我们一般设计启动子引物，会将一端先固定，另一端逐渐删减，然后再在最小的范围内不断的设计不同的片段从而得到具有启动子活性的小片段，通过看荧光素酶活性来反应启动子的活性，这并不是一次设计就可以把启动子片段筛选出来的，刚开始只能大概设计一个范围，然后需要通过做实验不停的筛选，第一次设计可以先固定3’端+400多，然后设计一个最长的5000左右，再3000左右，2000左右，1000左右，700左右，500左右，300左右，比如我们首先选择固定ERb的+436的位点，

我们就可以点击最上面一排的Reverse Primer，这时候他就会按照从左到右的位点来排列，5436就代表我们输入的第5436个碱基，就相当于我们认为的+436，这里可能需要稍微绕一下弯，5000以前的就是我们之前的负值，而5000之后的相当于正值。就比如第496个引物（编号在最左边），如果我们准备要他，那就双击他，就会出现引物的一些基本信息，然后再参照之前的教程把引物全部检测一遍

感觉还可以，那么就输出上下游引物序列，5’ TGCCGCCATTTCTAACAGTCC 3’ 和5’ AACACGACTGGTTTCTCACCG 3’各自加上我们的酶切位点和保护碱基即我们设计的引物，即上游引物5’ CTAGCTAGCTGCCGCCATTTCTAACAGTCC 3’，下游引物为5’ CCCAAGCTTAACACGACTGGTTTCTCACCG 3’

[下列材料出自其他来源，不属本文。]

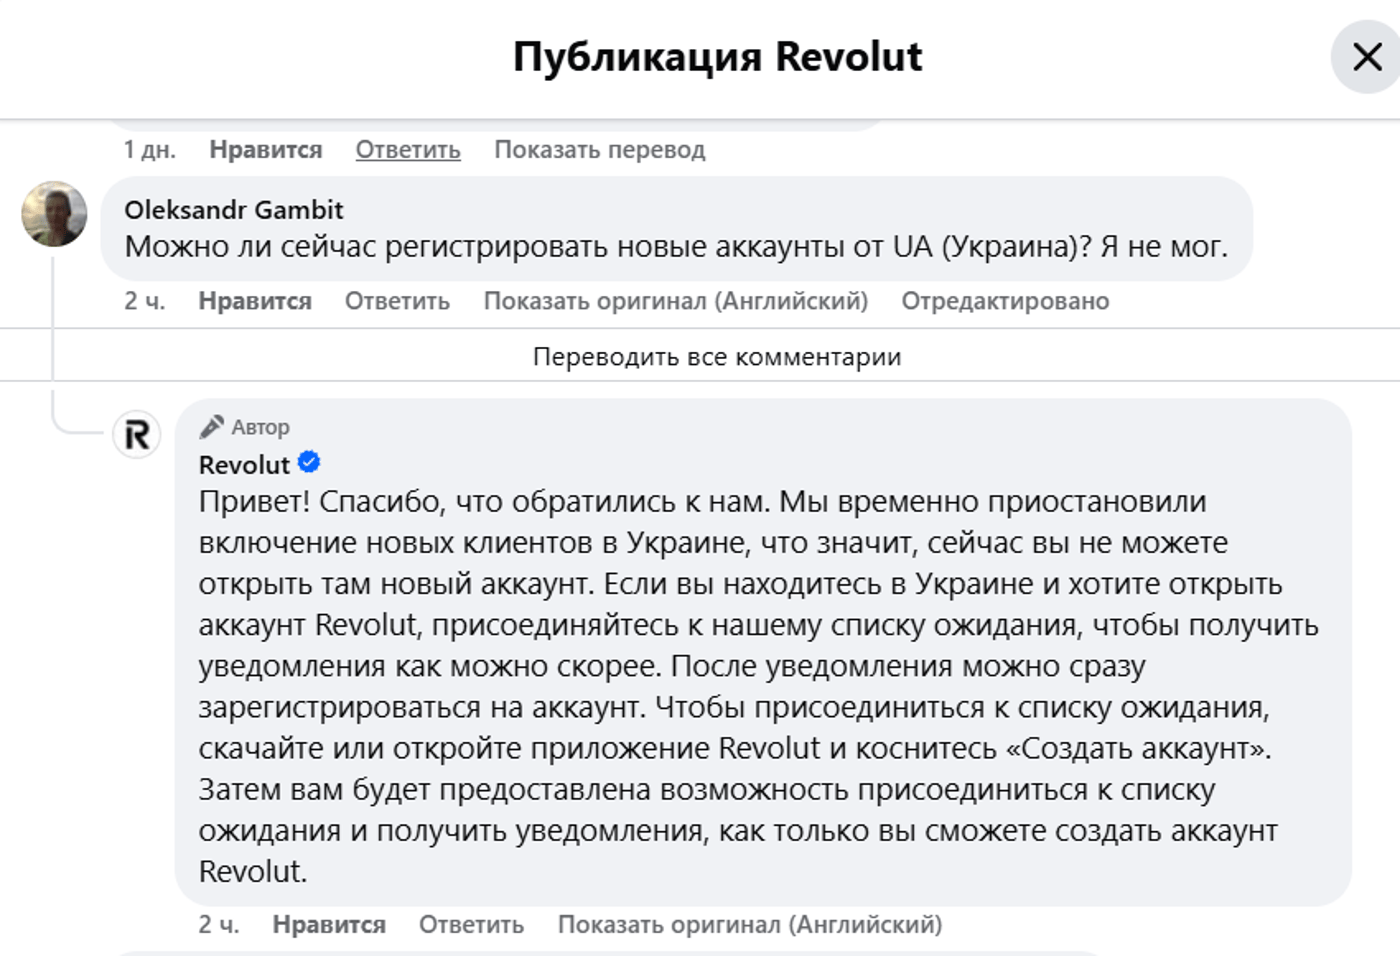Image resolution: width=1400 pixels, height=956 pixels.
Task: Click the 1 дн. timestamp
Action: (x=149, y=150)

其他的都可以可以按照之前的步骤做一遍，之前我们也说过，我们需要固定一端，另一端进行删减，所以第一次设计引物的时候，可以先初筛一下，可以看到从序号473到496都是固定在+436，另一端在变化，还有不同的长度，这个时候不需要全部选择，按照我们之前说的选择几个范围就可以，比如474，475，477，478，480，482，485，488，490，496，然后定了范围，再固定另一端，比如另一端固定在位点4655，只需要点击Forward primer就可以出现，固定在4655，另一端不同的引物。

如果你想要选择片段的引物没有自动显示，那也不要紧，你可以直接在oligo上去找，比如你想要的是4805-5129，那你可以在下图中直接挪到4805，然后点击带绿框的Forward Primer，你就会发现会固定在4805这个地方，5129也是同理，框下面的PCR Product就可以看到基本信息。

我们在P启动子的时候往往不会向QPCR那么严格不能有非特异性的条带，我们的要求是只要出现目的长度的片段即可，所以引物设计没那么严格，那为什么还用oligo来设计，只是借助这个软件让我们效率更高心里有底。同时推荐一个需要P 5000bp以上的酶，vazyme P515，延伸只需要2min，一共需要32个循环即可。